Error - "fit() missing 1 required positional argument: 'y'"

Getting error while implementing pipeline in ML

1 Like

@dk89990

As I am seeing the error you are passing 2 parameters at the time of calling it.
But 3 parameters are passed in the function.

1 Like

@dk89990 Run this command >> steps=[(‘standard scaler’,StandardScaler()),
('linear Regression,LinearRegression())],
pipe=Pipeline(steps)
pipe.fit(x_train,y_train)
if you find this helpful let me know :innocent:

You are missing brackets when defining the steps in LinearRegression

Refer this code
from sklearn.pipeline import Pipeline
from sklearn.preprocessing import StandardScaler
from sklearn.linear_model import LinearRegression

Create the pipeline

pipeline = Pipeline([
(‘scaler’, StandardScaler()), # Step 1: Standard scaling
(‘regressor’, LinearRegression()) # Step 2: Linear regression
])

Fit the pipeline to your data

pipeline.fit(X_train, y_train)

Predict using the fitted pipeline

y_pred = pipeline.predict(X_test)

In the above example, X_train and y_train are the training data for the input features and target variable, respectively. X_test is the test data used for prediction.

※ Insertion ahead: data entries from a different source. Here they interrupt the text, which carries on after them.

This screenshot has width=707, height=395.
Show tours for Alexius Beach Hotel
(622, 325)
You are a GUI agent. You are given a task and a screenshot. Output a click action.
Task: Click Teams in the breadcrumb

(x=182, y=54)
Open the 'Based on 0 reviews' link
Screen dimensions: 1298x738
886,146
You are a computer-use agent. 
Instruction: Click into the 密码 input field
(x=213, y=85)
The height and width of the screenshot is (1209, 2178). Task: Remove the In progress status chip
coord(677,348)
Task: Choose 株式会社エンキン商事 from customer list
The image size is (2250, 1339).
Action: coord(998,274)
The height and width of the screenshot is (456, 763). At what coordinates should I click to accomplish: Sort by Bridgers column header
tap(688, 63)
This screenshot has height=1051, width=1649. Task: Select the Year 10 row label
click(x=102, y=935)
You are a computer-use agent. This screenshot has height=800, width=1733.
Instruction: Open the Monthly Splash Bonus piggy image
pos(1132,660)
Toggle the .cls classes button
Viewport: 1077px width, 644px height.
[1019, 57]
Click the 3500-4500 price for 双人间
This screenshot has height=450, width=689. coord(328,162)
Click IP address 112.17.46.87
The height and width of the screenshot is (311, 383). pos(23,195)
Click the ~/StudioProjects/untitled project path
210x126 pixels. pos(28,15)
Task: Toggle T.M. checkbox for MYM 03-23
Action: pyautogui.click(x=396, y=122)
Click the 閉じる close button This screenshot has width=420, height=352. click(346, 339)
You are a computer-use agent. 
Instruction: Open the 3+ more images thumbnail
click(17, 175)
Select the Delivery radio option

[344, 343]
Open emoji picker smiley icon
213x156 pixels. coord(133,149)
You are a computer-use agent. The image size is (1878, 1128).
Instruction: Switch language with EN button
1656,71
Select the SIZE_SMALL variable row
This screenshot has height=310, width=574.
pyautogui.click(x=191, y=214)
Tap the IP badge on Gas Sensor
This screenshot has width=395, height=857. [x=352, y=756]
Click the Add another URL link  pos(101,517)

The pipeline consists of two steps:

  1. Step 1: StandardScaler() is used to standardize the features by removing the mean and scaling to unit variance.
  2. Step 2: LinearRegression() is used as the regression algorithm.

When you call pipeline.fit(X_train, y_train), it will sequentially apply the transformation (standard scaling) to the training data and then fit the linear regression model using the transformed data.

After fitting the pipeline, you can use it for prediction by calling pipeline.predict(X_test), which applies the same transformation to the test data and predicts the target variable using the fitted linear regression model.